> _Passage provided_
——

Statement by H.E. Ambassador Ertuğrul Apakan, Permanent Representative of the Mission of Turkey to the United Nations, at the Open Debate on the Security Council Resolution 1325 on Women, Peace and Security

Ertuğrul Apakan 05.10.2009
Mr. President

May I begin with welcoming Your Excellency to the Council and congratulating Viet Nam for the assumption of the Presidency of the Council in October. We wish you every success.

I also wish to express our sincere appreciation to Ambassador Rice and the US Delegation for their stewardship of the Council during the month of September.

Mr. President,

Given the adoption of Resolution 1888 only a week ago, this meeting has particular significance in demonstrating to the world at large the continued commitment of the Council to the empowerment of women in all its aspects.

I would like to commend Viet Nam's leading role for organizing this debate as well as for her efforts in the preparation of the resolution we have just adopted.

I would also like to thank the Secretary General for his report and the Deputy Secretary General for her briefing, both of which include valuable assessments and recommendations on how to improve the UN system pertaining to the security of women.

Finally, I should also commend the various UN entities' efforts, as well as those of the NGOs and women's organizations that are working selflessly to achieve the goals of Resolutions 1325 and 1820. I particularly thank Ms. Mayanja, Ms. Alberdi and Ms. Amin for their briefings and their contributions to our debate.

Mr. President,

Since the adoption of the Security Council Resolution 1325 in 2000, there has been progress across a broad range of issues for the protection and promotion of women's and girls' rights in conflict-affected situations, particularly in terms of raising awareness for the challenges they face.

Thanks to the efforts of the international community, a strong understanding of the need for gender equality and women's empowerment, as a prerequisite for international peace and security, is slowly taking hold.

——

> _Jobs_
1 > List every Security Council resolution number cited in the statement on women, peace and security.
2 > Reproduce the stretch of the statement on women, peace and security from "I would like" through "have just adopted.".
3 > According to the statement on women, peace and security, in what year was Security Council Resolution 1325 adopted?

> _Stored rows_
——

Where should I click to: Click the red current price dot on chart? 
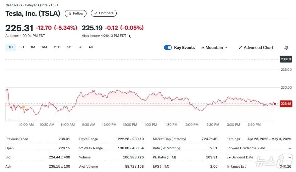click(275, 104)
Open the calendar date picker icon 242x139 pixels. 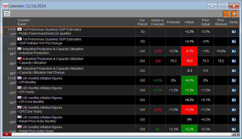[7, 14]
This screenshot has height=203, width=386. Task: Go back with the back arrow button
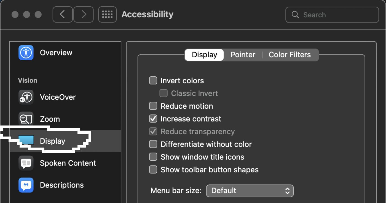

——

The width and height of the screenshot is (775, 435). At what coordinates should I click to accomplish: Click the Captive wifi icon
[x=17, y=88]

——

> _Exercise solutions_
1 > 1325, 1888, 1820

2 >
I would like to commend Viet Nam's leading role for organizing this debate as well as for her efforts in the preparation of the resolution we have just adopted.

3 > 2000